I defy you to find a more schizophrenic half verse of scripture than 1 Cor 9.22b.
"I became all things to all people, so that by all means I might save some."
In late modernity America with its fascination with the (mostly false) liberal/conservative divide I can just imagine hearing this preached one of two ways.
"Liberal" preachers say, "we must be all things to all people; so [insert traditional sin/doctrine here] must be reevaluated..."
"Conservative" preachers say, "we must 'save' everyone..."
Clearly, both are terrible interpretations of what Paul was actually saying to the church in Corinth. Both are reason enough to make it a rule that one should never, ever, preach a sermon based soley on one half of a verse of Paul (I hesitate to make it a more universal rule as the OT has some pretty sweet one-liners).

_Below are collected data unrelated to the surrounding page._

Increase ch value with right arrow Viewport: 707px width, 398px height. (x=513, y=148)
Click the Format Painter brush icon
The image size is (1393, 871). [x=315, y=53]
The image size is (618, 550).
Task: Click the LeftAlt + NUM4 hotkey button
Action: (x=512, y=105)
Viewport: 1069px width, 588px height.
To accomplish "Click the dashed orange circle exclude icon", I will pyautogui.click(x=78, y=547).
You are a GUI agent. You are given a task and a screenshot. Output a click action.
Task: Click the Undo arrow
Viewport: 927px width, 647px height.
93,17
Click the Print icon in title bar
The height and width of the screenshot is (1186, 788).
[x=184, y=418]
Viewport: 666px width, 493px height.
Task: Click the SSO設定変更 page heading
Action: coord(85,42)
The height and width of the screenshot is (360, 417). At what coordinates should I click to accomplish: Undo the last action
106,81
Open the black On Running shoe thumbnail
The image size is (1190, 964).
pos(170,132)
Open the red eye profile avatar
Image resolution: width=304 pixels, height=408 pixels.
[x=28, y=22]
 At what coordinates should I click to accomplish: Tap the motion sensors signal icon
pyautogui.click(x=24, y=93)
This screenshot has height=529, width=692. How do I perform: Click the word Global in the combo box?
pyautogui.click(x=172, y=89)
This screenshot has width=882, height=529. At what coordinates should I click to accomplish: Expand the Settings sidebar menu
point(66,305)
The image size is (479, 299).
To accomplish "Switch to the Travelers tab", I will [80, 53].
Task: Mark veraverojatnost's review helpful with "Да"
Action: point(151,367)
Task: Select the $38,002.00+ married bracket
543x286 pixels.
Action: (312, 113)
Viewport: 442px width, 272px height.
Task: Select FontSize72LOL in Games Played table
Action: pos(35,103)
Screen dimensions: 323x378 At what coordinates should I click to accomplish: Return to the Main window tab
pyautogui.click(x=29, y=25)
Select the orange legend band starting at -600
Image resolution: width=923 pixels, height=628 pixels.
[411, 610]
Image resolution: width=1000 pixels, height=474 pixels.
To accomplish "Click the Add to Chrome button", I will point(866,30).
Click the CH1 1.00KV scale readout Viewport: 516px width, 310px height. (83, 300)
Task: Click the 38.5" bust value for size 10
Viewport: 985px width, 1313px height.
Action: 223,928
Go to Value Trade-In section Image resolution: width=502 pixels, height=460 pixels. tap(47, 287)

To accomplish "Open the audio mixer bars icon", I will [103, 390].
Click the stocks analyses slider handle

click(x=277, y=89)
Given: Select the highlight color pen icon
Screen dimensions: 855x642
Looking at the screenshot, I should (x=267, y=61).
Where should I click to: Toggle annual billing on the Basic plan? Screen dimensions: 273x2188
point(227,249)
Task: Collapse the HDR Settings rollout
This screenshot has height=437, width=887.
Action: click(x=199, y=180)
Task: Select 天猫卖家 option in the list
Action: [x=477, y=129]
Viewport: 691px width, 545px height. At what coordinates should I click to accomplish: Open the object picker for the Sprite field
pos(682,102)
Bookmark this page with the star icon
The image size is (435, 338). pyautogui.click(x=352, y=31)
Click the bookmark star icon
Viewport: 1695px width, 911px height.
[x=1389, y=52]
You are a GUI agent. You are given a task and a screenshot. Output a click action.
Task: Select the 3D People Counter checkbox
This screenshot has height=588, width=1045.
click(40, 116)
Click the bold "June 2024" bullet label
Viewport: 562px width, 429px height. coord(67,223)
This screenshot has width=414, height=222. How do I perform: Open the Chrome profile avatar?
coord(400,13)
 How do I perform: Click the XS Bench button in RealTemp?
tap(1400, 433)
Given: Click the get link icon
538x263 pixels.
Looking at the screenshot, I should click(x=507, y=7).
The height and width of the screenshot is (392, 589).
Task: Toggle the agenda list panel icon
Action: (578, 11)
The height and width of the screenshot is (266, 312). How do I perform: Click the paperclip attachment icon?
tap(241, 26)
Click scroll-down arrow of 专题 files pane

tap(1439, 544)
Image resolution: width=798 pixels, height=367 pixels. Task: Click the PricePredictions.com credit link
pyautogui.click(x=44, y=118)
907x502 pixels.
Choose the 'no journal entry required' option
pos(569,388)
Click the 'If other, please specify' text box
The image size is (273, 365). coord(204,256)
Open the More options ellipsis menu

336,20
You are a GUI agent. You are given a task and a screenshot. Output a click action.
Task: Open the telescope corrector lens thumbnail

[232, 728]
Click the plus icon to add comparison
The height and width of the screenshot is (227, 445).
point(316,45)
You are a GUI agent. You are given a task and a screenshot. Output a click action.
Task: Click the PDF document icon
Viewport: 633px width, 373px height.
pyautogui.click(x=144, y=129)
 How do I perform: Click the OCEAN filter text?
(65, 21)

Rob Bell in his new book, Jesus Wants to Save Christians, says that the most powerful sermon that could ever be preached is two words, "me too." While Paul is notoriously wordy, he is essentially saying the same thing, "me too." I have been weak. I have been under the law. I have been made free from the law. I have been in all sorts of situations, and so I can sit with you in yours and say, "me too," while I share with you the hope that is within me. By doing so, maybe, just maybe, I can save you from the loneliness that is so common in the human condition. Maybe I can save you from hopelessness. Maybe I can save you from despair. Maybe I can save you from writing God off in the midst of tough times, in the midst of good times, in the midst of the everyday.